[Document section]

=== Begin Enclosure ===

There is abundant evidence from in vitro observations that TLR2 is the predominant receptor signaling the presence of cell wall components of Gram-positive bacteria, such as peptidoglycan and LTA (15, 16, 49, 50). In accordance, we found that TLR2 is important for cellular responsiveness toward E. faecium in vitro. Indeed, transfection of TLR2 into HEK cells rendered these cell responsive to E. faecium, whereas TLR2 deficiency was associated with a loss of responsiveness of macrophages to this bacterium. In addition, we demonstrated that TLR2 is involved in the early immune response to E. faecium in vivo. TLR2 KO mice displayed higher peritoneal bacterial loads 2 h after infection and a reduced number of peritoneal neutrophils during the entire experiment. Notably, TLR2 KO mice differed in some aspects from MyD88 KO in this model. First, bacterial loads clearly differed more between MyD88 KO and WT mice than between TLR2 KO and WT mice. Furthermore, in contrast to MyD88 KO mice, TLR2 KO mice showed reduced levels of KC, MCP-1, IL-6, and IL-10 in plasma or peritoneal fluid. It is difficult to envision why a complete absence of MyD88 signaling (disturbing signaling of all TLRs except TLR3, as well as of IL-1 and IL-18) does not influence the production of these mediators whereas isolated TLR2-dependent MyD88 signaling does, even when considering the small difference in the bacterial doses (5 × 107 CFU and 8 × 107 CFU in the experiments with MyD88 KO and TLR2 KO mice, respectively). Clearly, more research is warranted to address this intriguing finding. Our current data exclude a role for TLR4 dependent MyD88 signaling in host defense against E. faecium; the roles of other TLRs and IL-1/IL-18 remain to be determined. With regard to the results obtained in TLR2 KO mice, Kau et al. (51) studied the role of TLR2 during an urinary tract infection with E. faecalis in mice. Twenty-four hours after the induction of the infection, these authors did not see any difference in enterococcal load in kidneys from TLR2 KO compared with WT mice, neither did they find any differences on histological examination. The inflammatory response was not discussed in this study. Differences in the bacterial strain and/or the route and localization of infection may account for the fact that we did detect a role for TLR2 in the response to infection with enterococci in vivo.

=== End Enclosure ===

[Provided information]

=== Begin Enclosure ===

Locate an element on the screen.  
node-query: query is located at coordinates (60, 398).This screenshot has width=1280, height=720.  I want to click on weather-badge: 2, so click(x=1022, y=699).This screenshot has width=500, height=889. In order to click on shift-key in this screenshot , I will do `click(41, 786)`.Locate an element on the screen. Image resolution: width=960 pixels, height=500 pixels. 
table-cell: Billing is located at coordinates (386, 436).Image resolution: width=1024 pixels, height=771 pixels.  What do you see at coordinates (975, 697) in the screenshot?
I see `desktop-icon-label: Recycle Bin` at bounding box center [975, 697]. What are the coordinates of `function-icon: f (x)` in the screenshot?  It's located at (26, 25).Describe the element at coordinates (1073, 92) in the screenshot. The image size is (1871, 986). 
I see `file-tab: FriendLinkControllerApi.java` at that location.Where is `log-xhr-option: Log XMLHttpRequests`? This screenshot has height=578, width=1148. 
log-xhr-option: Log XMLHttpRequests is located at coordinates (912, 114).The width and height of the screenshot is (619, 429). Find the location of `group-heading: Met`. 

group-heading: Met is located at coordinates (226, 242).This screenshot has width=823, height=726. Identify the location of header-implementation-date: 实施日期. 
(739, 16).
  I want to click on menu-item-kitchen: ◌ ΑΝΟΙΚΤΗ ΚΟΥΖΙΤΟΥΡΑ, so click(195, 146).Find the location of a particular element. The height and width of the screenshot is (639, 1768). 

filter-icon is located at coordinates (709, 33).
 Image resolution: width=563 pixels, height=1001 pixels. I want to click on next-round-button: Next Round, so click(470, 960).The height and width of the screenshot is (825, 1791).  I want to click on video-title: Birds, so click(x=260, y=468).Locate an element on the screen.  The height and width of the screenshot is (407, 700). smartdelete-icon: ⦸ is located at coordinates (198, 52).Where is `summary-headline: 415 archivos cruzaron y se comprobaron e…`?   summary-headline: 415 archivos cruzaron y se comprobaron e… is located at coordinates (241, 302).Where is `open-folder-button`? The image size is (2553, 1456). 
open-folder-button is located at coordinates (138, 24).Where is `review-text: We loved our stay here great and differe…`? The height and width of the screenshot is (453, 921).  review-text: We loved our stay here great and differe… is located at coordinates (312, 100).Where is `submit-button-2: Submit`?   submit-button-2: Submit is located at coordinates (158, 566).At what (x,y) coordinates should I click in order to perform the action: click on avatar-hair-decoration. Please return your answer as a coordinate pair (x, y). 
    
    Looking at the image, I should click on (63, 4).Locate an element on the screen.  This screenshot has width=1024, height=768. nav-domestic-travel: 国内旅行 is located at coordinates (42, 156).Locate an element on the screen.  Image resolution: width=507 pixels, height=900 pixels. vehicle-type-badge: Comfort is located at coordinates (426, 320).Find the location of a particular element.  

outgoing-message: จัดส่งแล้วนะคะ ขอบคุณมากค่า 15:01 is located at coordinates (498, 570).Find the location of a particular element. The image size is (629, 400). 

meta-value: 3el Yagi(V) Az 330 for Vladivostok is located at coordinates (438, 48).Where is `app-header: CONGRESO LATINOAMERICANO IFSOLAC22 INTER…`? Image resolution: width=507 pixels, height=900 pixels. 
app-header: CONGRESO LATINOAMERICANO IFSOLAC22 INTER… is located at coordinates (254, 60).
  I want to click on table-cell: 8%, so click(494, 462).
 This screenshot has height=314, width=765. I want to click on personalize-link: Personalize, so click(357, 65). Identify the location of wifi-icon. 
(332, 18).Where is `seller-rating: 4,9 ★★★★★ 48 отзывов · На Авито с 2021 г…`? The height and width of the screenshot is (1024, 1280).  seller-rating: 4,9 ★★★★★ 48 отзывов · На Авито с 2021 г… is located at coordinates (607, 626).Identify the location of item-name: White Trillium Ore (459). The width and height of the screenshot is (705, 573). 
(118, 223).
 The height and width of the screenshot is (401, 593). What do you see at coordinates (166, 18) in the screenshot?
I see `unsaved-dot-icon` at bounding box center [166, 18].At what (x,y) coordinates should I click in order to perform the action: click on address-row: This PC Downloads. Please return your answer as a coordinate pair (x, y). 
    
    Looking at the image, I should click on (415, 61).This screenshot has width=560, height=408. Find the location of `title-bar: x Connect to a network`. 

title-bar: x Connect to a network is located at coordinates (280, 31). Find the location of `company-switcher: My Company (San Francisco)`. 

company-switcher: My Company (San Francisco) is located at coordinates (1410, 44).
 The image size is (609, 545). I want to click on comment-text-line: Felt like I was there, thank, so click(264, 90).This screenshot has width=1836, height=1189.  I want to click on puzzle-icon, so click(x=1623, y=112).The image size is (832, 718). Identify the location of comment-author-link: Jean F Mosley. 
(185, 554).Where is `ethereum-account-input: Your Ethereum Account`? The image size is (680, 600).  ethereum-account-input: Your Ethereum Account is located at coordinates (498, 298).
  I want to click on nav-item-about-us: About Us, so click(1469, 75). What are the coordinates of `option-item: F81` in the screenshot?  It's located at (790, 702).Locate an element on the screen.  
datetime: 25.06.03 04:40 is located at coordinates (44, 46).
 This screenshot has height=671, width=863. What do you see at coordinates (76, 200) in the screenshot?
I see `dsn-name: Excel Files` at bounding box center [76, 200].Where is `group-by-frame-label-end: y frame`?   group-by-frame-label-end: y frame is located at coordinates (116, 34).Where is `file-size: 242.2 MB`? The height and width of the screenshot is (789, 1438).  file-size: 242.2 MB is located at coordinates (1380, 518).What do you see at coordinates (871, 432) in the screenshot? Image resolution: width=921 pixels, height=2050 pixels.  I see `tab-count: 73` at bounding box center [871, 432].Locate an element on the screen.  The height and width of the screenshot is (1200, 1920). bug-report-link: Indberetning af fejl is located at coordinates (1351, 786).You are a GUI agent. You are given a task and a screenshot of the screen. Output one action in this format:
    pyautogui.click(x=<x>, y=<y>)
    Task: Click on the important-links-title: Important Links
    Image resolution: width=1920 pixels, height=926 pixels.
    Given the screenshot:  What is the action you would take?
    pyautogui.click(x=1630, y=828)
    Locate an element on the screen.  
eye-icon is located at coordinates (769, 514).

=== End Enclosure ===

[Task statement] Reproduce the full passage on TLR2 and E. faecium word for word. The material has no connection to the passage on TLR2 and E. faecium.

[Worked solution]
There is abundant evidence from in vitro observations that TLR2 is the predominant receptor signaling the presence of cell wall components of Gram-positive bacteria, such as peptidoglycan and LTA (15, 16, 49, 50). In accordance, we found that TLR2 is important for cellular responsiveness toward E. faecium in vitro. Indeed, transfection of TLR2 into HEK cells rendered these cell responsive to E. faecium, whereas TLR2 deficiency was associated with a loss of responsiveness of macrophages to this bacterium. In addition, we demonstrated that TLR2 is involved in the early immune response to E. faecium in vivo. TLR2 KO mice displayed higher peritoneal bacterial loads 2 h after infection and a reduced number of peritoneal neutrophils during the entire experiment. Notably, TLR2 KO mice differed in some aspects from MyD88 KO in this model. First, bacterial loads clearly differed more between MyD88 KO and WT mice than between TLR2 KO and WT mice. Furthermore, in contrast to MyD88 KO mice, TLR2 KO mice showed reduced levels of KC, MCP-1, IL-6, and IL-10 in plasma or peritoneal fluid. It is difficult to envision why a complete absence of MyD88 signaling (disturbing signaling of all TLRs except TLR3, as well as of IL-1 and IL-18) does not influence the production of these mediators whereas isolated TLR2-dependent MyD88 signaling does, even when considering the small difference in the bacterial doses (5 × 107 CFU and 8 × 107 CFU in the experiments with MyD88 KO and TLR2 KO mice, respectively). Clearly, more research is warranted to address this intriguing finding. Our current data exclude a role for TLR4 dependent MyD88 signaling in host defense against E. faecium; the roles of other TLRs and IL-1/IL-18 remain to be determined. With regard to the results obtained in TLR2 KO mice, Kau et al. (51) studied the role of TLR2 during an urinary tract infection with E. faecalis in mice. Twenty-four hours after the induction of the infection, these authors did not see any difference in enterococcal load in kidneys from TLR2 KO compared with WT mice, neither did they find any differences on histological examination. The inflammatory response was not discussed in this study. Differences in the bacterial strain and/or the route and localization of infection may account for the fact that we did detect a role for TLR2 in the response to infection with enterococci in vivo.